L'actionnaire majoritaire du
RC Strasbourg Philippe Ginestet a dénoncé dimanche à l'AFP "une manoeuvre" après les accusations à son encontre dans la presse de la part de son entraîneur
Gilbert Gress et de Jacky Kientz, repreneur potentiel de l'équipe alsacienne.
"Après le match vendredi soir, Jacky Kientz était dans le bureau de Gilbert Gress. Tout ça sent la manoeuvre", a déclaré M. Ginestet, selon lequel Jacky Kientz n'a pas apporté les garanties nécessaires pour la reprise du Racing qu'il veut toujours vendre.

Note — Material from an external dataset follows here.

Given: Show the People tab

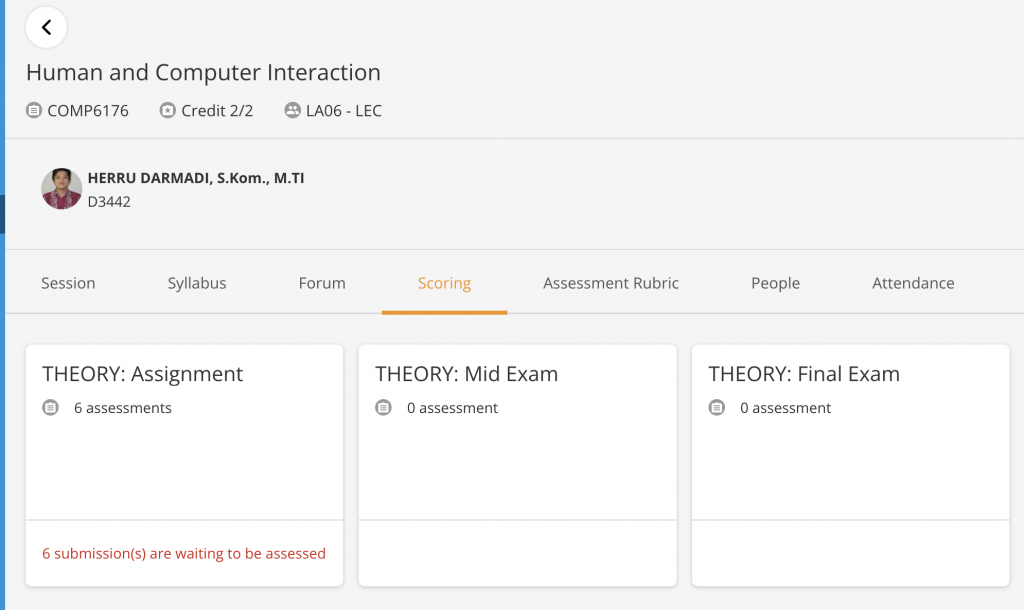Looking at the screenshot, I should coord(775,283).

"J'ai toujours indiqué que j'étais vendeur s'il y avait des candidats sérieux. J'ai rencontré Jacky Kientz mais il ne m'a pas apporté de garantie bancaire jusqu'à présent. Je n'ai pas de temps à perdre. Si demain il les produit on verra", a déclaré Philippe Ginestet.

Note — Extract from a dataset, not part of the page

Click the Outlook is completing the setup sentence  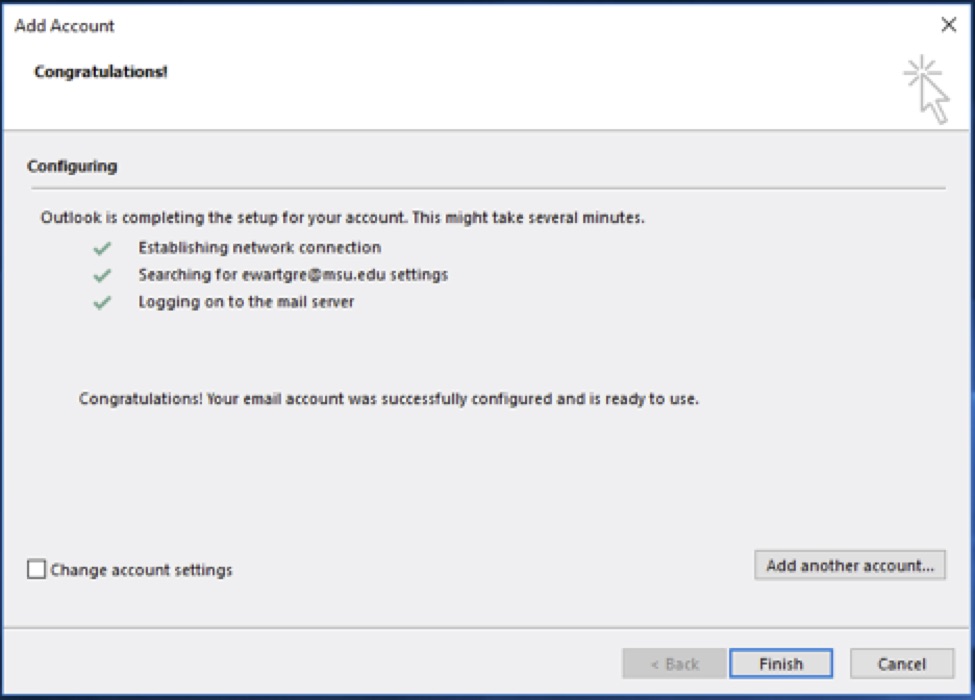coord(342,217)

Concernant le protocole d'accord qui aurait dû être signé le 24 juillet selon Jacky Kientz (ancien président du club de janvier 1990 à septembre 1992), M. Ginestet, toujours actionnaire majoritaire nie en bloc. "Je ne peux pas donner d'exclusivité si je n'ai pas de garantie bancaire", a-t-il répété.

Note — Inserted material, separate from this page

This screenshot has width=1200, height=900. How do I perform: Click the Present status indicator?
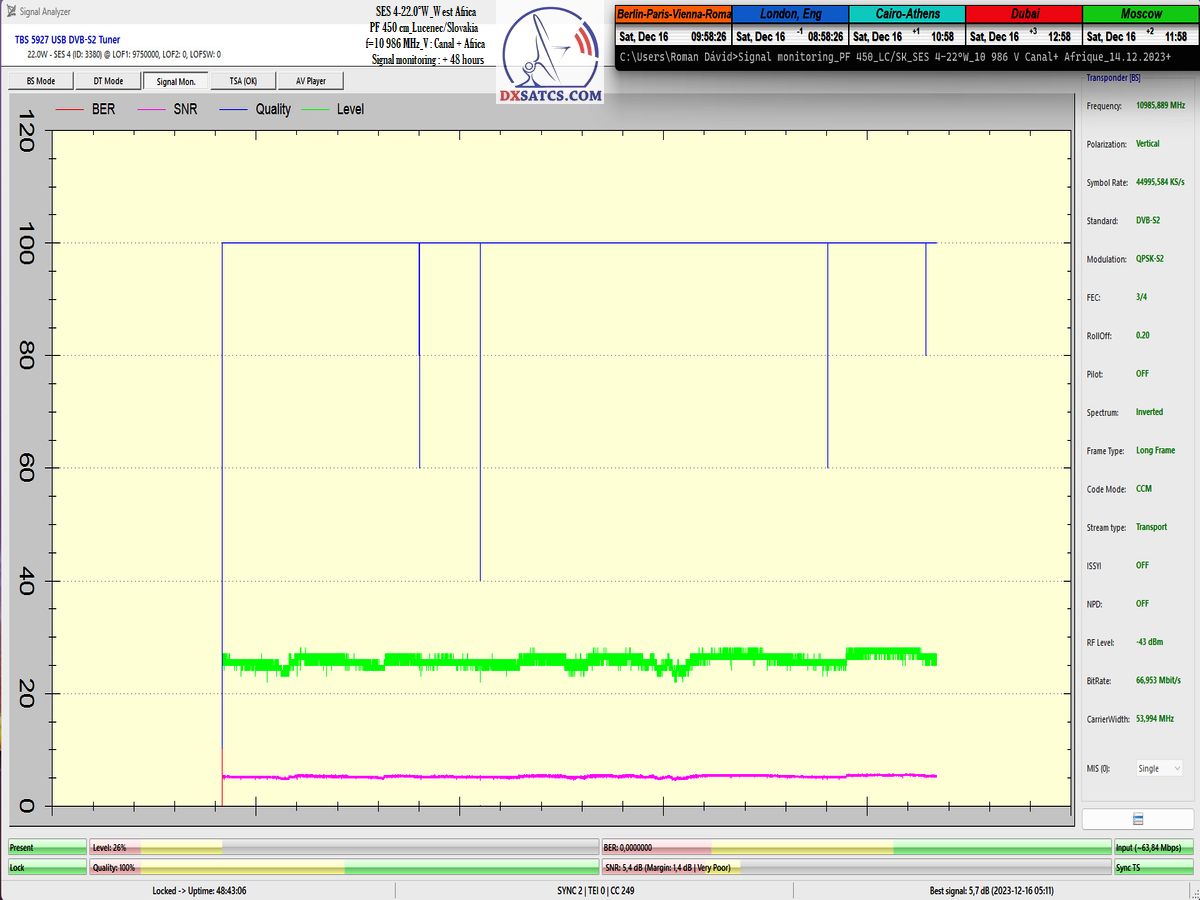point(47,848)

Jacky Kientz, soutenu par un pôle d'investisseurs locaux, allemands et suisses, dit avoir demandé jusqu'au 30 septembre pour faire une proposition claire. Il a accusé M. Ginestet d'avoir menti quelques heures après que Gilbert Gress a tancé l'ex-président à propos de manipulation à son encontre.
Un conseil d'administration extraordinaire est prévu mercredi, en fin de journée pour étudier la situation du RC Strasbourg qui a perdu à Istres en
Coupe de la Ligue (6-1) puis en ouverture du championnat contre Châteauroux (1-2).